Sen. Ben Stevens, R-Anchorage, proposed the rate change in the Senate Resources Committee. Stevens said a 25 percent tax rate on oil companies' profits would go against the goal of creating a climate for companies to invest in Alaska energy projects.
"An increase in the tax rate is a disincentive for investment," he said.
Gov. Frank Murkowski's original bill called for replacing the state's production tax with a 20 percent tax on companies' profits. That rate would be reduced somewhat by an annual tax credit on 20 percent of a company's capital investments.
That 20 percent tax rate has been the subject of much debate in the Legislature. Many lawmakers see it as too low, while oil executives say it is the limit they can accept, and it already represents a doubling of their tax rates at high oil prices.
Murkowski and the state's three largest producers agreed to the original version of the bill with the plan of incorporating it into a natural gas contract, which is a precursor to building a $25 billion natural gas pipeline from the North Slope to the Midwest.
The producers -- BP PLC, Conoco Phillips and Exxon Mobil Corp. -- say the governor's proposal, if incorporated in a long-term fiscal contract, will give them the certainty they need to invest that much money in a pipeline.
The Senate Resources Committee changed the tax rate to 25 percent and pared back some of the industry incentives in the bill, which resulted in the state's oil companies unanimously condemning the new bill.
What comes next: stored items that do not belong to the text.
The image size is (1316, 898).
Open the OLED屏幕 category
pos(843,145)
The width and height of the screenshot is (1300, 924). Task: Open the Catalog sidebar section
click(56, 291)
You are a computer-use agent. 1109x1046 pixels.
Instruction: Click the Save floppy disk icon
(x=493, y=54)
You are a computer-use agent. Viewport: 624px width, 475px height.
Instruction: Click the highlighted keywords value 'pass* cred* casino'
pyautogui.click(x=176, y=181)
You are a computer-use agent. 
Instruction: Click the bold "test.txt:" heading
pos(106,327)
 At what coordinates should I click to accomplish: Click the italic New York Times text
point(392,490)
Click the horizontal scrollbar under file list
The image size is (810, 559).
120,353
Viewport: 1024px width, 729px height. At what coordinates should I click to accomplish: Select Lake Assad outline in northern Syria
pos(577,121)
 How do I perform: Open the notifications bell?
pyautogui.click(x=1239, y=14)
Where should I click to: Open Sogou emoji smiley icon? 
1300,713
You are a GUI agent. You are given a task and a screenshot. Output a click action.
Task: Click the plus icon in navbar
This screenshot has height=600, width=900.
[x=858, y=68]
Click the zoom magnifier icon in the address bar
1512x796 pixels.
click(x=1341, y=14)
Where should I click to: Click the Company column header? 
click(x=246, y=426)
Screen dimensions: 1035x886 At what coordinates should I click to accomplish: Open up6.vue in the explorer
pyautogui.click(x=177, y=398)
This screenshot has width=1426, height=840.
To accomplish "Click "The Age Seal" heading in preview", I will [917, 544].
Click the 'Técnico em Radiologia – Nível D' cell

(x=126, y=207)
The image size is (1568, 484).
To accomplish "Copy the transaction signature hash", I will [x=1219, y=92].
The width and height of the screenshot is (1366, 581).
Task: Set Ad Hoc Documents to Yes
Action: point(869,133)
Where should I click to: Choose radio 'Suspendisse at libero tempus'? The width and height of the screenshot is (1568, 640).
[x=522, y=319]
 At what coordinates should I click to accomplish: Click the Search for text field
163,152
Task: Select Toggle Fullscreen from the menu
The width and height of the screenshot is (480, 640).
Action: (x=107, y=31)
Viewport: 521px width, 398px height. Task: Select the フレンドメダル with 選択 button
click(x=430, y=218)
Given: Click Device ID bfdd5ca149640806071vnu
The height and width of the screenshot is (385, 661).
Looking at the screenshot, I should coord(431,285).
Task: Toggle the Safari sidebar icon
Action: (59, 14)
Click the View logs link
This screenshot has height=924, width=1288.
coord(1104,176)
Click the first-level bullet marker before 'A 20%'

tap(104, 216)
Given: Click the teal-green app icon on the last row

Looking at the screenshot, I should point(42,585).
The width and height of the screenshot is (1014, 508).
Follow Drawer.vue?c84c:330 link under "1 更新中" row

The House Resources Committee's version of the bill keeps the rate at 20 percent. Both the Senate and House versions increase the tax rate in increments when the price of oil rises above a certain level.
Sen. Bert Stedman, R-Sitka, reminded the committee that the Legislature's petroleum consultants told lawmakers that 25 percent would not strain the industry nor would it make Alaska less attractive to invest compared to other oil-producing regions of the world.
Stevens disagreed with the consultants' conclusions, saying they were based on forecasting assumptions that may or may not prove to be accurate. A higher tax rate, he said, will put the state's future production at risk of a more rapid decline if oil companies are not willing to invest in developing the North Slope.
"There is no blood left in the sponge. It's wrung out," Stevens said.
The committee voted 3-2 to keep the tax rate at 25 percent, with Stedman and Sens. Kim Elton, D-Juneau, and Tom Wagoner, R-Kenai, voting to leave the rate as it stands.
Stevens and Sen. Ralph Seekins, R-Fairbanks, voted for the 20 percent rate.
Wagoner, the committee chairman, said he believes 25 percent is "an equitable government take," although he acknowledged it may still change later in the legislative process.
The bill still must go through the Senate Finance Committee, a Senate floor vote and a conference committee with the House. It can be changed at any of those points.
Wagoner said the latest version of the bill should be available Monday, when more amendments will be heard. He said he plans to move it to the finance committee that day.
The House Finance Committee is scheduled to take up its version of the bill on Monday.
The bills are House Bill 488 and Senate Bill 305.